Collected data
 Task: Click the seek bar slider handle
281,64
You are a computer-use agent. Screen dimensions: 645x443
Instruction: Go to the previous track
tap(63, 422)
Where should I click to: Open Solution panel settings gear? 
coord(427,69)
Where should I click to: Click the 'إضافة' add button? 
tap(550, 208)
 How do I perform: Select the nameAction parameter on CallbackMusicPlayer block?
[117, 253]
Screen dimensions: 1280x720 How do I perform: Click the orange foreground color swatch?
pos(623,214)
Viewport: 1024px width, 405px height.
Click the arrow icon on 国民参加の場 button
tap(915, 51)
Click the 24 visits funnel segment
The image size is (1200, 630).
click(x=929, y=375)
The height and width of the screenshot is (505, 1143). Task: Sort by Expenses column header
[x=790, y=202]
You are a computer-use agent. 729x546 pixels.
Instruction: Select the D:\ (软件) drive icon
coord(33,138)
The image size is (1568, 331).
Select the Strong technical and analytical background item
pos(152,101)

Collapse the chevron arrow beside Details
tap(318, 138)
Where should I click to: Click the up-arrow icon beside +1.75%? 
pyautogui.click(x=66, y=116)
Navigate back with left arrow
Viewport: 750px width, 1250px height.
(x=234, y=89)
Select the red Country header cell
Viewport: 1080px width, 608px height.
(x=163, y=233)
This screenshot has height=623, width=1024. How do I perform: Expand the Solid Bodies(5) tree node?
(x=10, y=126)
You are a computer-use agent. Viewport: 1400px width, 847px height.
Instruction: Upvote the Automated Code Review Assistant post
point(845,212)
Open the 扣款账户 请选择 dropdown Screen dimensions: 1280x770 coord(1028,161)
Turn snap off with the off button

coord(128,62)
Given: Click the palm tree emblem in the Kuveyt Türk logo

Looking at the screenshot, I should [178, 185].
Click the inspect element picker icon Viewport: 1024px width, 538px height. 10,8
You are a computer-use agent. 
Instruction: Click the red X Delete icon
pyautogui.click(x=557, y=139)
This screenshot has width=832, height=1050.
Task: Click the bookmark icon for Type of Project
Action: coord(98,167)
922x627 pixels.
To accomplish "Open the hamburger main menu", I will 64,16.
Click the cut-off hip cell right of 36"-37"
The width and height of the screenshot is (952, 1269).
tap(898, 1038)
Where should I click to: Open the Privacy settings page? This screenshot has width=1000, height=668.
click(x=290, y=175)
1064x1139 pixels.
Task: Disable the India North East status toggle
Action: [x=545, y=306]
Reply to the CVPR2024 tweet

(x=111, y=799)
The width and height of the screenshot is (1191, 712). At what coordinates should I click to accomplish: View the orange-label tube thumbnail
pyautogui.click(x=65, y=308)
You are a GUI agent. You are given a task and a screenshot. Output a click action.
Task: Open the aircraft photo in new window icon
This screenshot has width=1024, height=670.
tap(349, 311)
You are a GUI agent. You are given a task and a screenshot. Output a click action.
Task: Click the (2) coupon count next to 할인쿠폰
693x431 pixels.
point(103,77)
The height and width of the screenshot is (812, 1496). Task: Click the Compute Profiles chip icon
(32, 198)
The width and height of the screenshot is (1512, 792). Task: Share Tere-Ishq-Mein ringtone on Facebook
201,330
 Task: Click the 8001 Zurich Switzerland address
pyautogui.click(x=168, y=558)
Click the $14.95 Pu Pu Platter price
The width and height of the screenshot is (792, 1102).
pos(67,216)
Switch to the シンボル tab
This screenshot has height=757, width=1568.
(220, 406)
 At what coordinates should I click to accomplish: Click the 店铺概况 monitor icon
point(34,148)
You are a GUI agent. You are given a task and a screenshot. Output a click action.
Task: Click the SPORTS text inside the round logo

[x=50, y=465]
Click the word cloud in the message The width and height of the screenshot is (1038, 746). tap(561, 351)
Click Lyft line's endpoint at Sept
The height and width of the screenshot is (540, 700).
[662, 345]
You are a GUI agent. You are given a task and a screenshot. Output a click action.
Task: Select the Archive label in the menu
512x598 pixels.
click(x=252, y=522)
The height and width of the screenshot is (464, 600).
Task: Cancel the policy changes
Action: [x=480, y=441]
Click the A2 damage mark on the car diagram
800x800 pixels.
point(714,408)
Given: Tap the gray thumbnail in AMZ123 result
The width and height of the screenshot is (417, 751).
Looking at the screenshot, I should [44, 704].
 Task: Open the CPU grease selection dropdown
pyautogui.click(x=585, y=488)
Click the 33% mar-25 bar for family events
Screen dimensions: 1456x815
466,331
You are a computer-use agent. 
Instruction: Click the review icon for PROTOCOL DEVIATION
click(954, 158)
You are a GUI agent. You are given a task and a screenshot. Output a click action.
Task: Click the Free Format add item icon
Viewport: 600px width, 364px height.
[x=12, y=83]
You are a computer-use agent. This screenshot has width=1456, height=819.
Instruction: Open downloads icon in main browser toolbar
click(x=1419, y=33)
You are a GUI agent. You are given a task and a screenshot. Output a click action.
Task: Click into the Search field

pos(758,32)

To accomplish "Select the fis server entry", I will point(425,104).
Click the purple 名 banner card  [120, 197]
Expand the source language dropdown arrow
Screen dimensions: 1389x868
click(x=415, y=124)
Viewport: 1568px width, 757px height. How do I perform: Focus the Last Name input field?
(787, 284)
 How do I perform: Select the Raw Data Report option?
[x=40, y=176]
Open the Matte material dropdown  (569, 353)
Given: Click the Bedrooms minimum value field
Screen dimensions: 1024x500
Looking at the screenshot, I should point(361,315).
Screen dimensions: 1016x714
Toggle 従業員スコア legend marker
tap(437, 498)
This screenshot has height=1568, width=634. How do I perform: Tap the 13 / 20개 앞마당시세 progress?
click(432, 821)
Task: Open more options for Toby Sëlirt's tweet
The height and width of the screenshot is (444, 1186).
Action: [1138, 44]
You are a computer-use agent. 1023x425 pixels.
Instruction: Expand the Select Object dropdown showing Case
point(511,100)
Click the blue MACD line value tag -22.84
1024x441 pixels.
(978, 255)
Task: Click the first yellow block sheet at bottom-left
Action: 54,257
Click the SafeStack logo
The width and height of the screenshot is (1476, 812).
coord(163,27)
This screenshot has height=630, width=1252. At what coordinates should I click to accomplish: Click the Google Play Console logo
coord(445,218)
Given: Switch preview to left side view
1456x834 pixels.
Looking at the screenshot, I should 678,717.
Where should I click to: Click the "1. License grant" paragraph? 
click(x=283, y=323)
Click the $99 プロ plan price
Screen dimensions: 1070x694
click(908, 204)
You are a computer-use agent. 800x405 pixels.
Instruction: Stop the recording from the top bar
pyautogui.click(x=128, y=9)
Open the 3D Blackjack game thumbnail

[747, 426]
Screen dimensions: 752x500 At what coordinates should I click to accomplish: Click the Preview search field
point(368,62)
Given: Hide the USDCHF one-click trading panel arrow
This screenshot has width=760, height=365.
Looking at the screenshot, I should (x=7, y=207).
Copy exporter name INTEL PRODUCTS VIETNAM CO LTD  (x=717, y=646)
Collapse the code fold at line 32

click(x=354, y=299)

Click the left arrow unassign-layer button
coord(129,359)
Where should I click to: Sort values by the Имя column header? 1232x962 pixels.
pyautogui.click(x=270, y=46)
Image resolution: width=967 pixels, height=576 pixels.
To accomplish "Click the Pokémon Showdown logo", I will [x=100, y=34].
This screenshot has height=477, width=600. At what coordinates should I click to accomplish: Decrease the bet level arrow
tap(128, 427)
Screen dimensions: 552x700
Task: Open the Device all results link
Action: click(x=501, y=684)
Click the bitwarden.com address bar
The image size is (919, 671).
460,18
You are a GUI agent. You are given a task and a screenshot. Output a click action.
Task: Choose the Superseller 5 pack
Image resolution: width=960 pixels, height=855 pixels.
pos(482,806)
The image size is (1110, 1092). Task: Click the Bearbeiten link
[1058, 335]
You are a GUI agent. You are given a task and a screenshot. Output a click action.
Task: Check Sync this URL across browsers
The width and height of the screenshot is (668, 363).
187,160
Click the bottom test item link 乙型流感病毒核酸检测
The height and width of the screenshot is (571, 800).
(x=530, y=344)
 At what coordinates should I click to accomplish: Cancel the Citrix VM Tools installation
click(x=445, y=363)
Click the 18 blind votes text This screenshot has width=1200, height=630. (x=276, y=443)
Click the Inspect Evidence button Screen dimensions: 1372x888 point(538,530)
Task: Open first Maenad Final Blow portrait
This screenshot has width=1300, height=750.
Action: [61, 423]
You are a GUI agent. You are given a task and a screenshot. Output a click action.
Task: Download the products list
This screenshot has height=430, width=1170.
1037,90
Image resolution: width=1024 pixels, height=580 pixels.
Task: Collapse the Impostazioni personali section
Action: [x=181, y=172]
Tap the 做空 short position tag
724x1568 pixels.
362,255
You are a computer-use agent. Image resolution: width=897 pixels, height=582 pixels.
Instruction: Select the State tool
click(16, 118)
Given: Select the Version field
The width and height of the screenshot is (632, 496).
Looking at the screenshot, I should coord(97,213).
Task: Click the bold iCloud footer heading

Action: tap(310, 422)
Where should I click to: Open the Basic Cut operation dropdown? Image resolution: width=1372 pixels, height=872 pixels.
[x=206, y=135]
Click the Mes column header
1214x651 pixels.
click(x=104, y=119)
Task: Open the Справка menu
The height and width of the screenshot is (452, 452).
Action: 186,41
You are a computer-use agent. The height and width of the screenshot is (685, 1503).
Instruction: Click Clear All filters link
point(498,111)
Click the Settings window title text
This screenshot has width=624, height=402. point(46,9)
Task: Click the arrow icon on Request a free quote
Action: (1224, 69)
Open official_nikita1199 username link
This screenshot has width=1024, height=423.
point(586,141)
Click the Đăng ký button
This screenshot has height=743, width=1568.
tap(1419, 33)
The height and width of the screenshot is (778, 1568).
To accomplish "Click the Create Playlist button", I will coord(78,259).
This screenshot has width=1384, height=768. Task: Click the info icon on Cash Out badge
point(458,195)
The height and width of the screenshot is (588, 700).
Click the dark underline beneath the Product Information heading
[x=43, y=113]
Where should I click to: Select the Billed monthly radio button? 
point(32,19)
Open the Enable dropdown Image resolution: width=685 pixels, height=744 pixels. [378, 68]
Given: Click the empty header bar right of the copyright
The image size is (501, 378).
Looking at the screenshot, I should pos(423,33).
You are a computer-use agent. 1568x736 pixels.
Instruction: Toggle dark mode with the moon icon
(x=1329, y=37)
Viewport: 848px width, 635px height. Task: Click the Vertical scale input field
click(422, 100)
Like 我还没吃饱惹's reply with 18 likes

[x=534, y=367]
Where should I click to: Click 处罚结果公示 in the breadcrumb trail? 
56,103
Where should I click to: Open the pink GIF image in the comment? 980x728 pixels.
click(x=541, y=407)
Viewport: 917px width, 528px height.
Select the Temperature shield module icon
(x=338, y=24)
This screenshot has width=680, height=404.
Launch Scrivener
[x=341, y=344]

Problem to solve: For this task, write out exactly the lines of the entries above, starting at the line with "1456x834 pixels." and ending at the line with "You are a computer-use agent. 800x405 pixels.", both included, and no others.

Solved problem:
1456x834 pixels.
Looking at the screenshot, I should 678,717.
Where should I click to: Click the "1. License grant" paragraph? 
click(x=283, y=323)
Click the $99 プロ plan price
Screen dimensions: 1070x694
click(908, 204)
You are a computer-use agent. 800x405 pixels.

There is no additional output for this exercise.